Metaverse for healing

When we speak of using the metaverse to treat disease, we usually are talking about software and apps designed to treat a specific pathology, mitigate its symptoms, support rehabilitation, and so on. In other words, these are software/apps that fall under the definition of medical devices under Regulation (EU) 2017/745 (MDR), so they must be classified as medical devices and therefore are subject to medical-device certification and all the safety and quality requirements in the MDR.

However, not all software used in healthcare can be categorized as a medical device. It is essential that the purpose of the software be one of the purposes expressly listed by the MDR, as confirmed by case law from the Court of Justice of the European Union (judgment of December 7, 2017, Case C-329/16) and an Italian court (TAR (Regional Administrative Tribunal) of Milan, judgment no. 452 filed on February 23, 2022). A piece of software is a medical device when it is “intended by its manufacturer to be used specifically” for one or more of the medical purposes set out in the definition of medical device; this is not the case “for software that, while intended for use in a medical context, has the sole purpose of archiving, collecting, and transmitting data.” The latter type of software may be used in a medical context, but it is not a medical device.

Metaverse for communication

The metaverse can also provide a more efficient mode for doctor-patient communication. For example, it can be used for telehealth appointments. In this case, from a legal standpoint the metaverse is similar to a telephone or video call used to transmit information, medical advice, and prescriptions. It has no medical function and is not considered a medical device.

The TAR decision cited above makes clear the distinction between medical-device software and software merely for communication and data storage. The case concerned a hospital’s rental of electromedical equipment needed to read patient parameters (oximeters and electrocardiographs)—which obviously required CE marking—and services connected to the storage and management of patient data, monitoring data, and data relating to therapy and clinical decisions—which did not require CE certification. The court confirmed that the contracting authority was correct in stating that a platform that merely classifies and stores health data acquired via medical devices, creating a database that can then be consulted while providing telehealth services, cannot be classified as a medical device.

When software cannot be classified as a medical device, the most important legal issue is probably security for virtual data transfer and storage (which obviously also is an issue for software classified as a medical device). In addition to the general privacy law, the telemedicine law is key here.

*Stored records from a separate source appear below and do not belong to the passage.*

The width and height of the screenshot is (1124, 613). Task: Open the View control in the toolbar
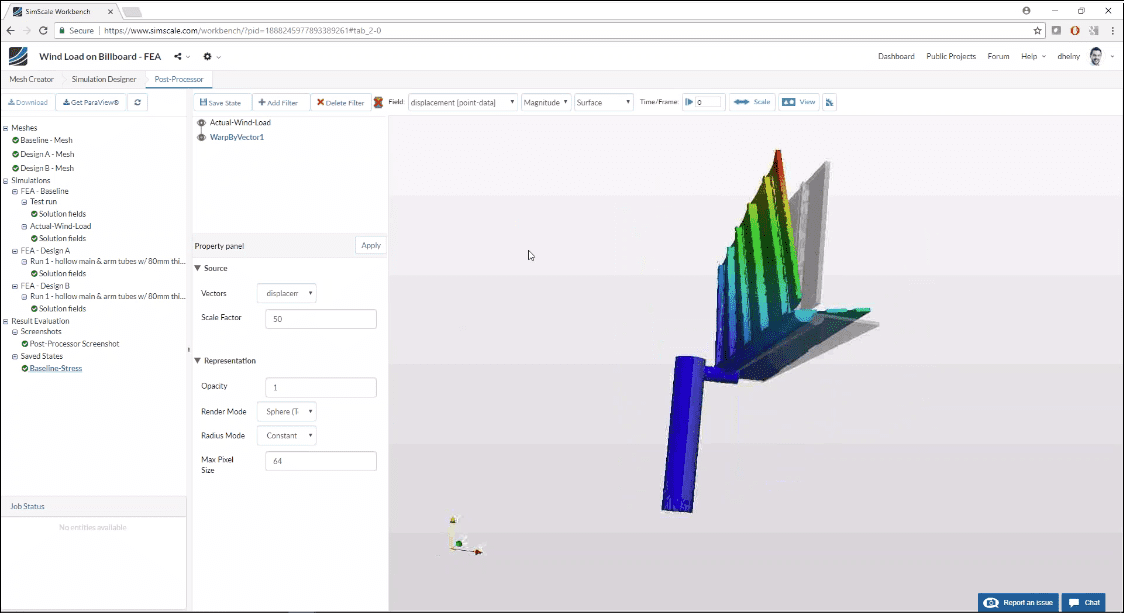click(798, 102)
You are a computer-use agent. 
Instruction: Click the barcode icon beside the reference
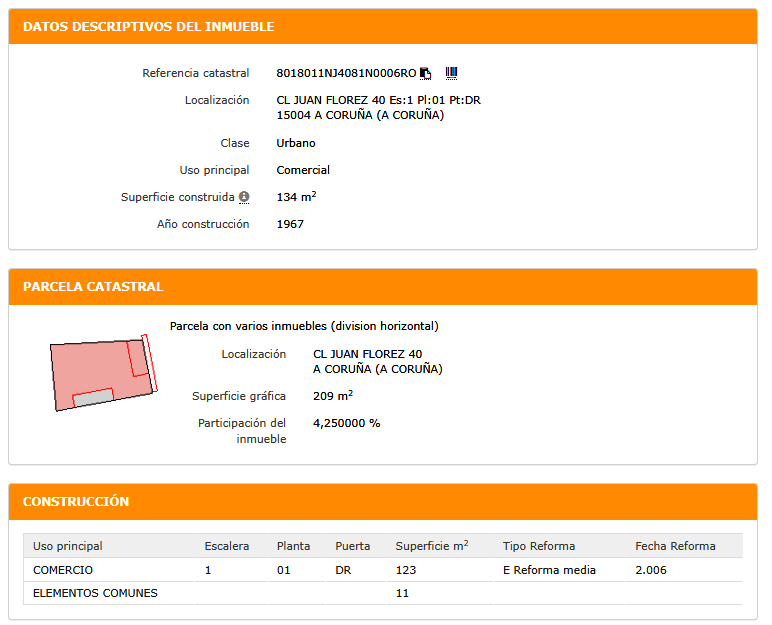pyautogui.click(x=451, y=73)
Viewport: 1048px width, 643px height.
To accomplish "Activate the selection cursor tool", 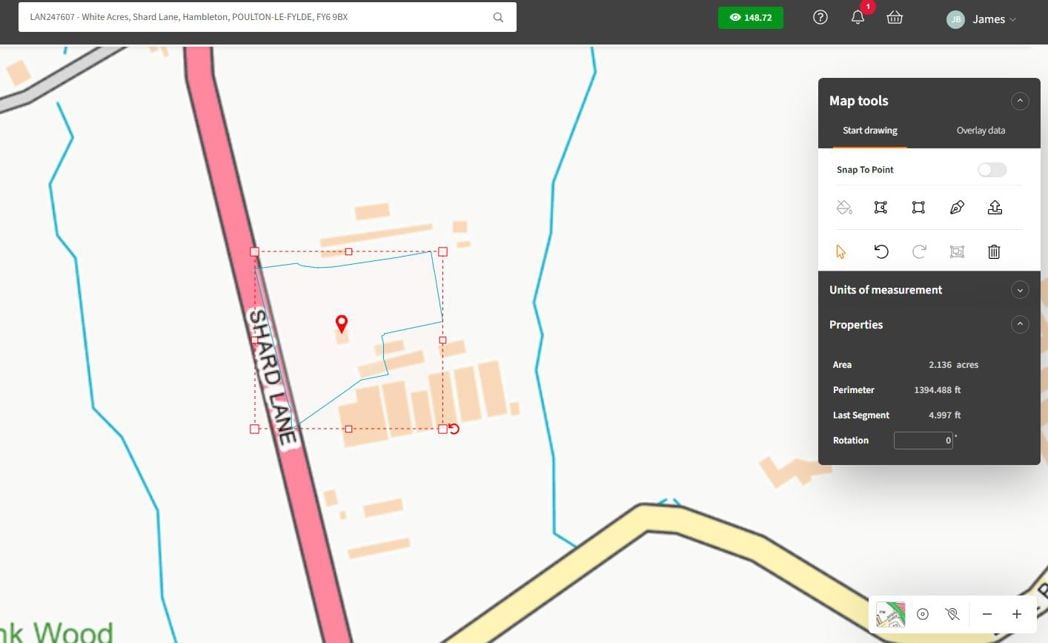I will pyautogui.click(x=841, y=251).
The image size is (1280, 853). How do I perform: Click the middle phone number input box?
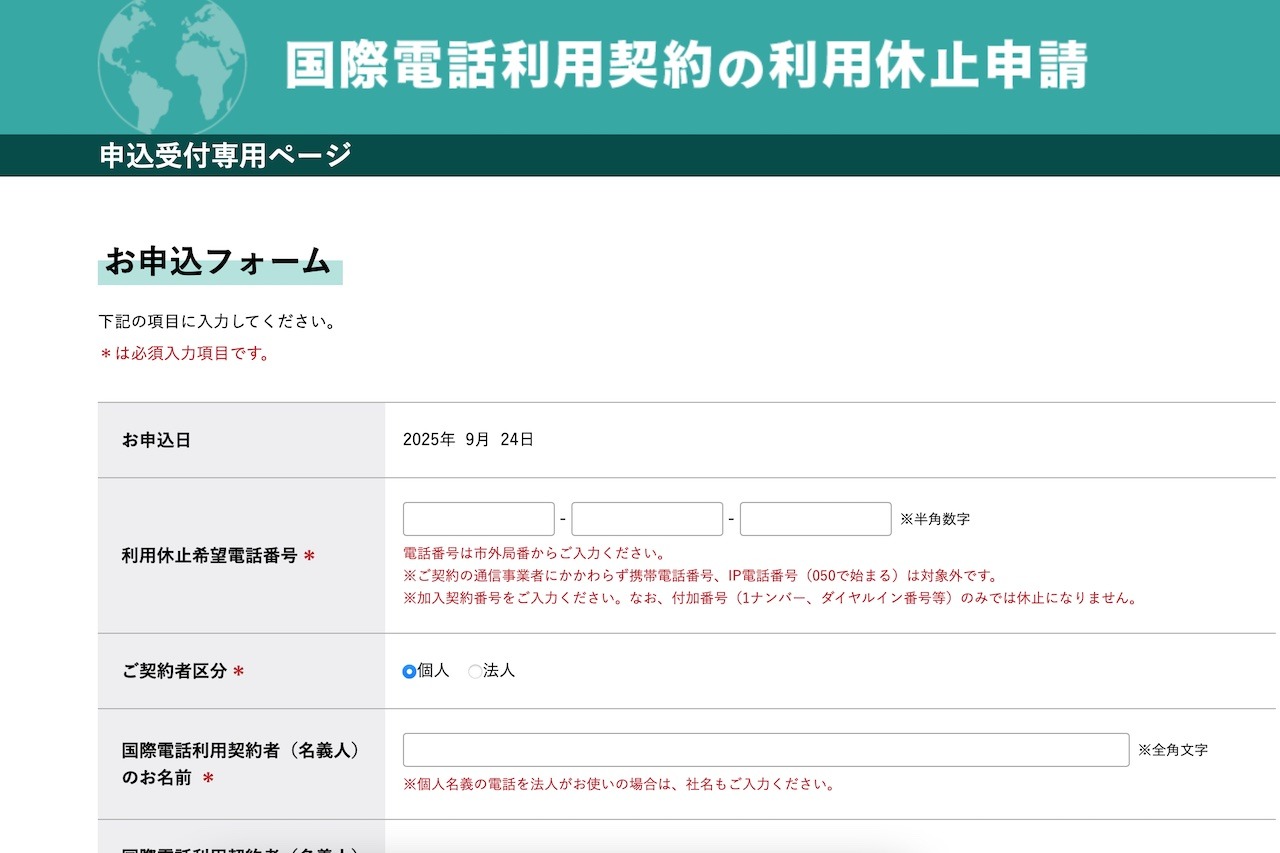tap(647, 519)
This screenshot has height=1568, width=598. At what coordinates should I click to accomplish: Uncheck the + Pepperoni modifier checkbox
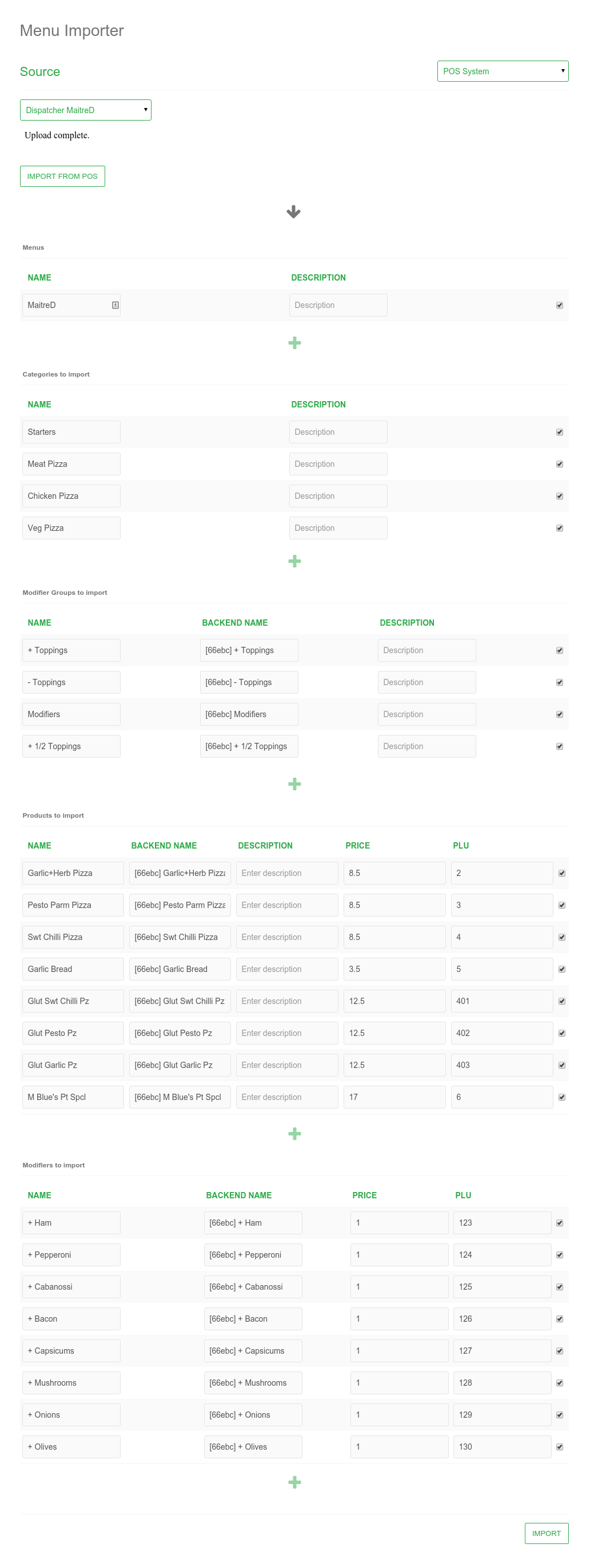(x=559, y=1255)
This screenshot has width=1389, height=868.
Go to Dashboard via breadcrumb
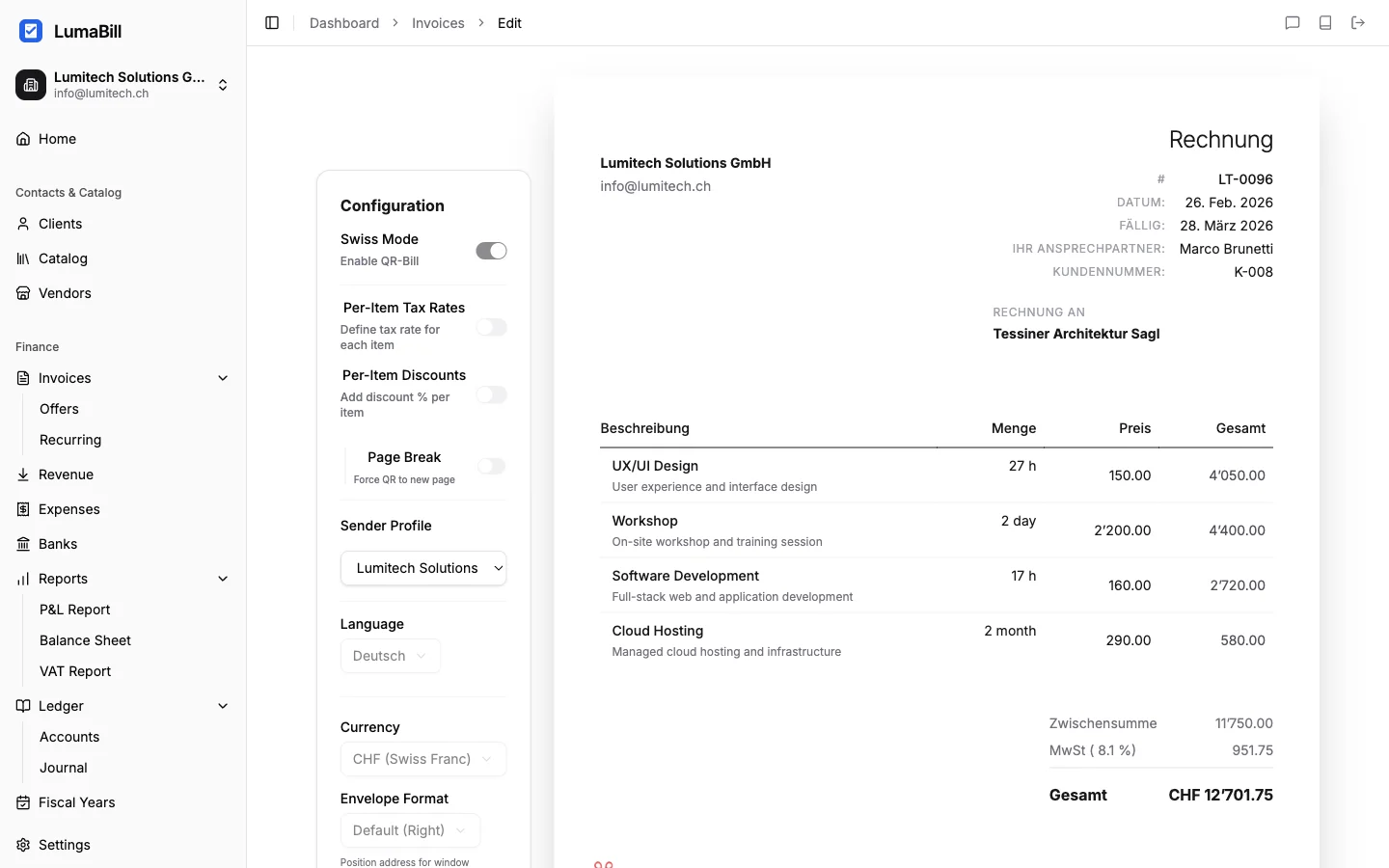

That law applies based on the specific telemedicine tool implemented and sets minimum security requirements for platforms used for related services.

The Ministerial Decree of September 21, 2022 approved guidelines for telemedicine services (including functional requirements and service levels) and provides that the production environments for telemedicine platforms must be provided on the “cloud” according to the SaaS (Software as a Service) or PaaS (Platform as a Service) model and that (i) data and users must be properly separated and isolated at the application level, using appropriate authentication and authorization mechanisms required for the information to be visible; (ii) depending on the type of data that will be produced, acquired, and exchanged by the regional telemedicine infrastructure (IRT), the level of information assets may be labeled critical, making it necessary to orient the design of the IRT toward one of the following models: encrypted public cloud (in national territory); private/hybrid “licensed” cloud (in national territory); or private cloud (in national territory).

Metaverse for training

The metaverse can also be used to train and educate surgeons and other doctors. For instance, a virtual space can be created where surgeons can train to perform operations or prepare for the operating room by simulating surgery after entering patient parameters into the platform. Here again, the function of the virtual reality tool in question should be considered to determine whether or not it should be classified as a medical device. Some tools will be intended only for training physicians, while others will have more direct impact on patient care.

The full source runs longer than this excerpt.